##### Texto para leer #####
Lo que importa es que a todos nos parece una historia feliz. Porque formaron una familia increíble, porque los quisimos mucho y nos quisieron más, y porque nos enseñaron a ser buenas personas, y a querernos entre nosotros.
Ahora estamos con ellos aquí, en el Parador San Miguel, a poca distancia del Chuy, y solo falta Daniel, aunque igual está con nosotros a pesar de estar a miles de kilómetros.
Temprano en la mañana nos habíamos juntado en el Cementerio Central. Mamá había sido cremada hace un año –esa había sido su voluntad- pero faltaba hacer lo mismo con los restos de papá. Una espera demasiado prolongada, en un lugar inhóspito y con olor a jabón (tal vez solo alguna asociación de ideas, pero ese es el olor que sentí ahí).
##### Listado #####
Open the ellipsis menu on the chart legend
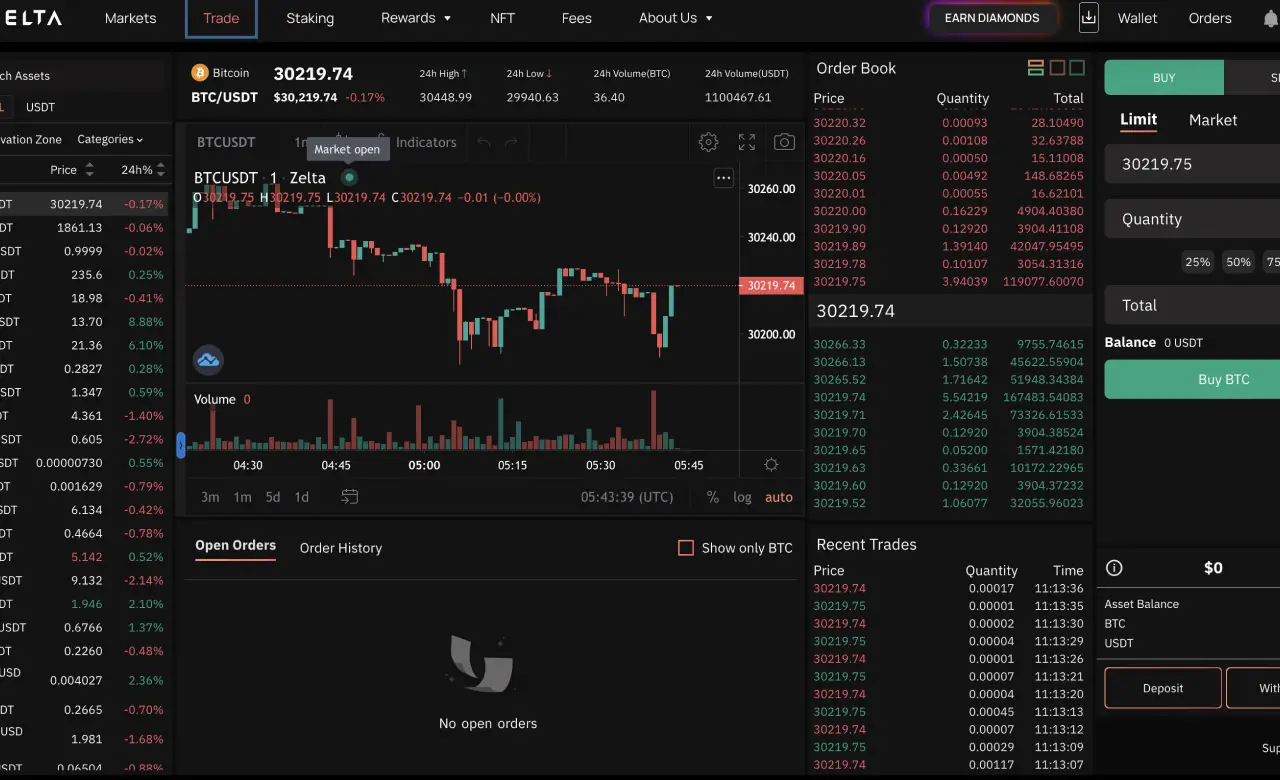 point(723,178)
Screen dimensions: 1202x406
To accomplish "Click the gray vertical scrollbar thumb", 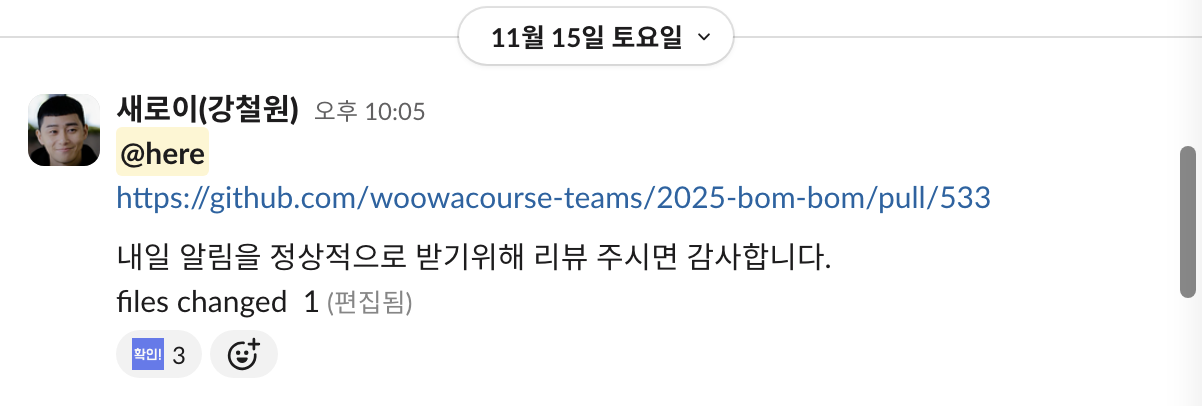I will pos(1188,221).
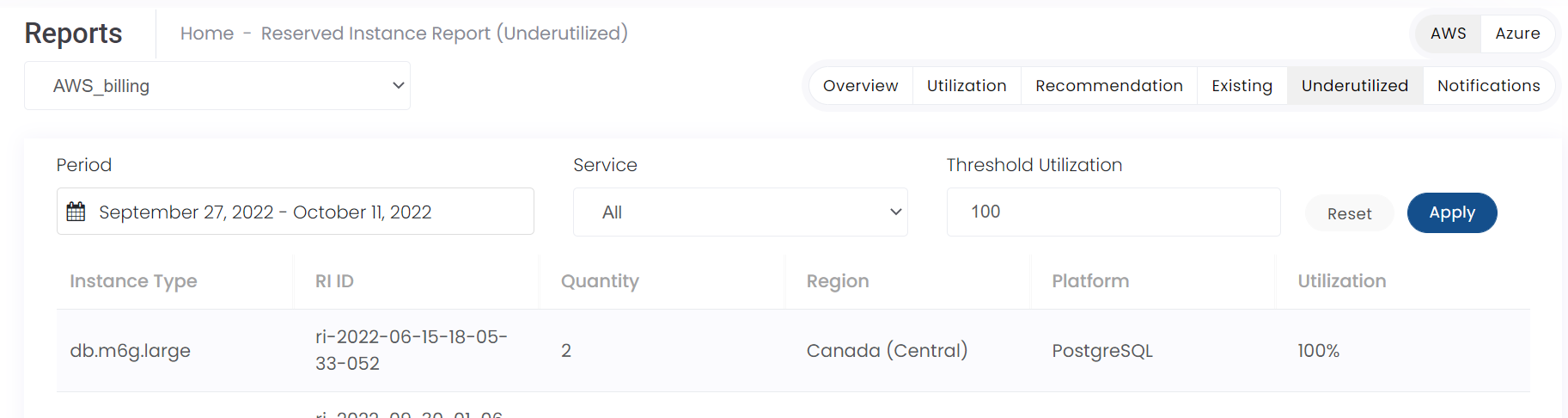Click the Home breadcrumb link
Viewport: 1568px width, 418px height.
[x=207, y=34]
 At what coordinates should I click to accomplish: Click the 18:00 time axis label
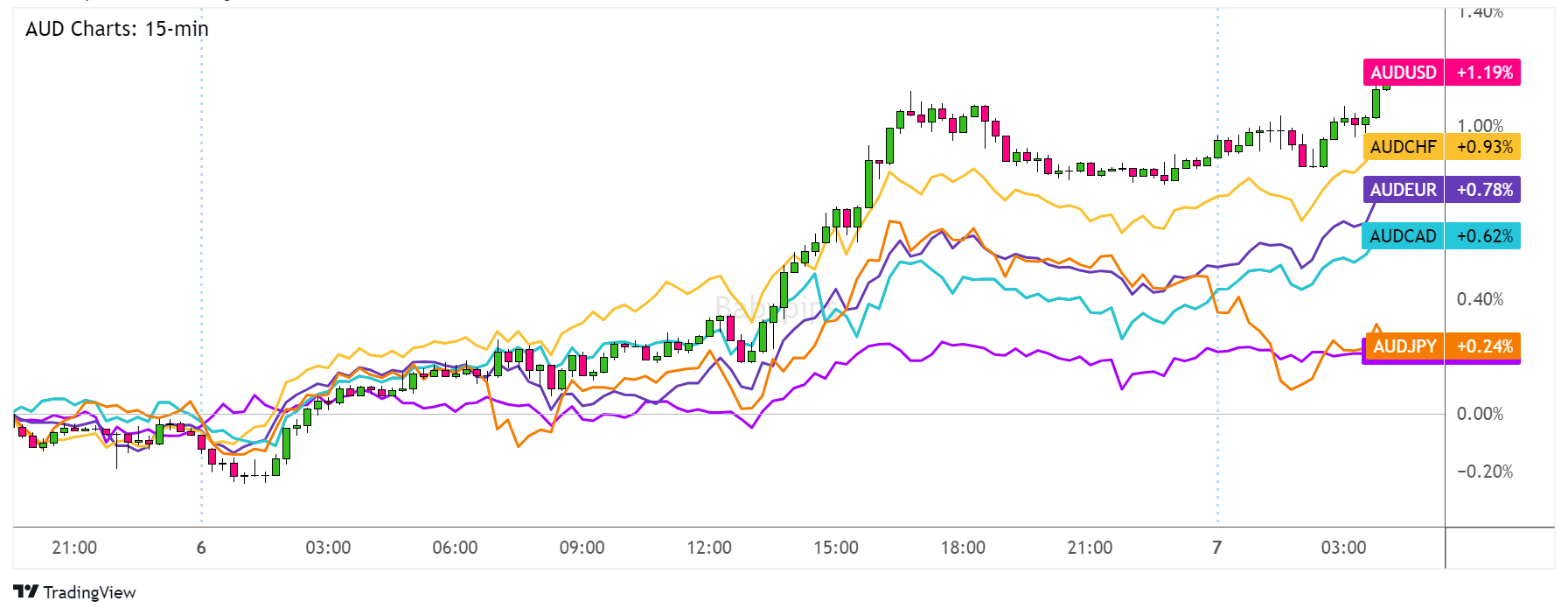point(962,548)

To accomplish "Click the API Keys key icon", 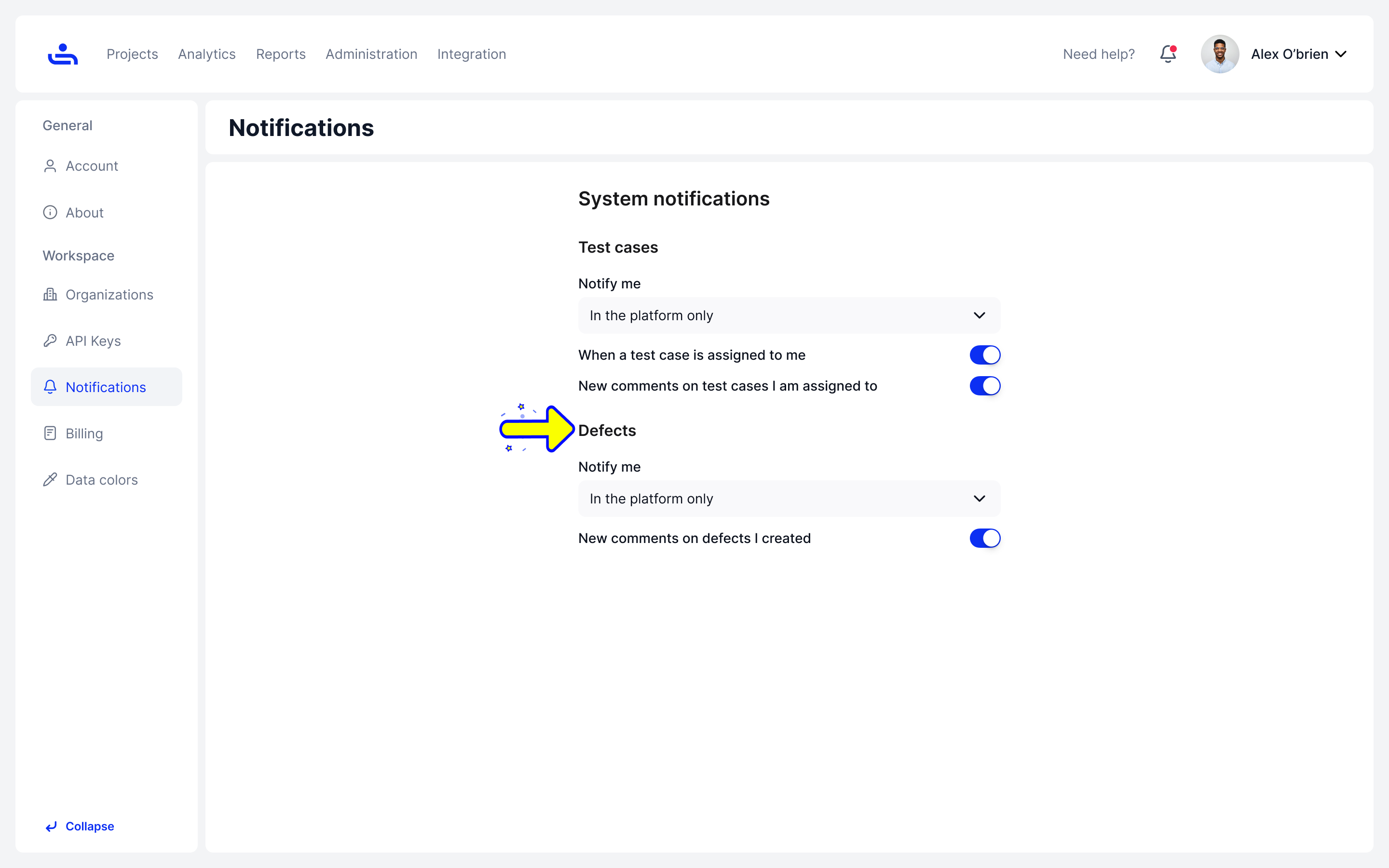I will [x=50, y=341].
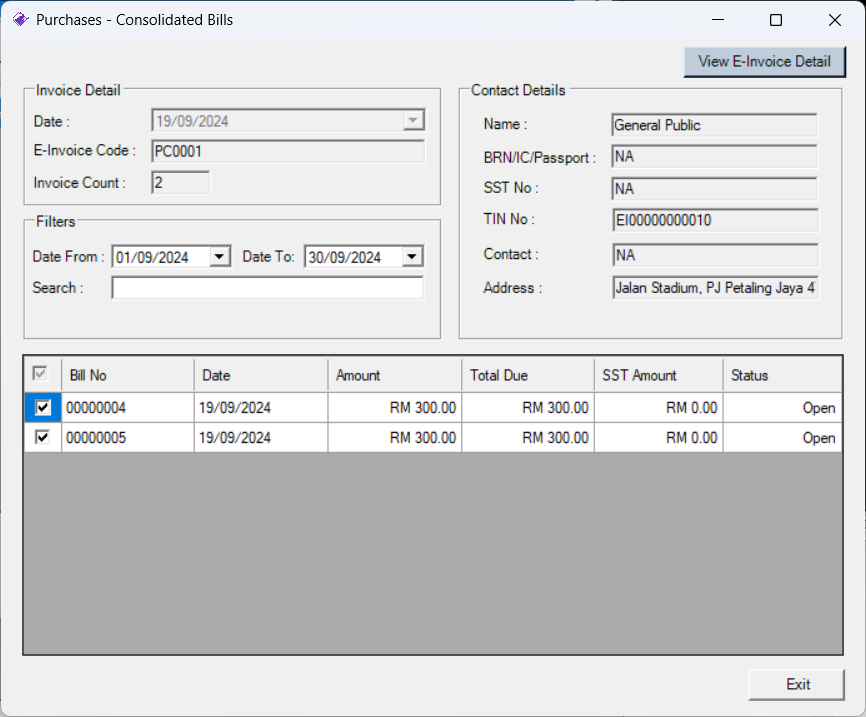The height and width of the screenshot is (717, 866).
Task: Expand the Invoice Detail Date dropdown
Action: point(412,121)

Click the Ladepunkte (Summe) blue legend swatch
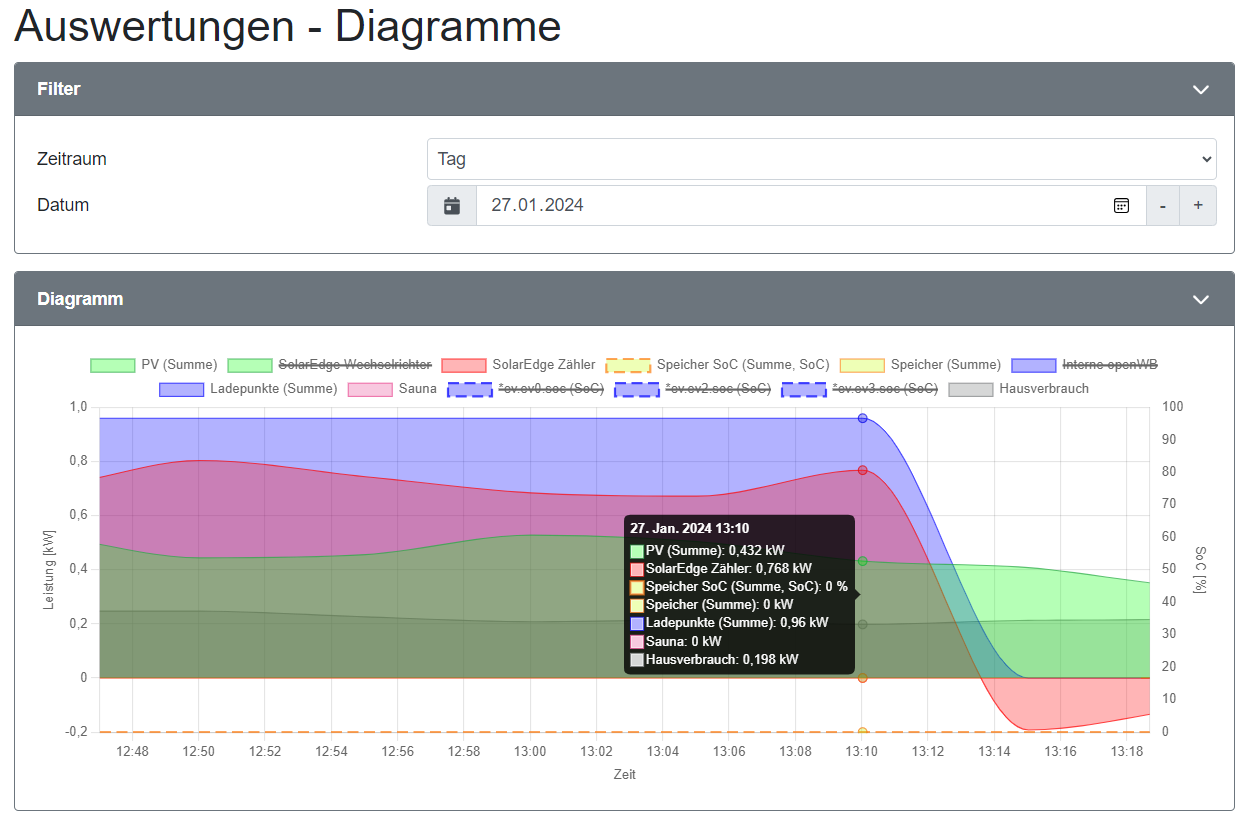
#####
=== Tarea asignada ===
Extrae del texto para leer el fragmento que va desde "Lo que importa" hasta "que sentí ahí).", ambos incluidos.

=== Respuesta ===
Lo que importa es que a todos nos parece una historia feliz. Porque formaron una familia increíble, porque los quisimos mucho y nos quisieron más, y porque nos enseñaron a ser buenas personas, y a querernos entre nosotros.
Ahora estamos con ellos aquí, en el Parador San Miguel, a poca distancia del Chuy, y solo falta Daniel, aunque igual está con nosotros a pesar de estar a miles de kilómetros.
Temprano en la mañana nos habíamos juntado en el Cementerio Central. Mamá había sido cremada hace un año –esa había sido su voluntad- pero faltaba hacer lo mismo con los restos de papá. Una espera demasiado prolongada, en un lugar inhóspito y con olor a jabón (tal vez solo alguna asociación de ideas, pero ese es el olor que sentí ahí).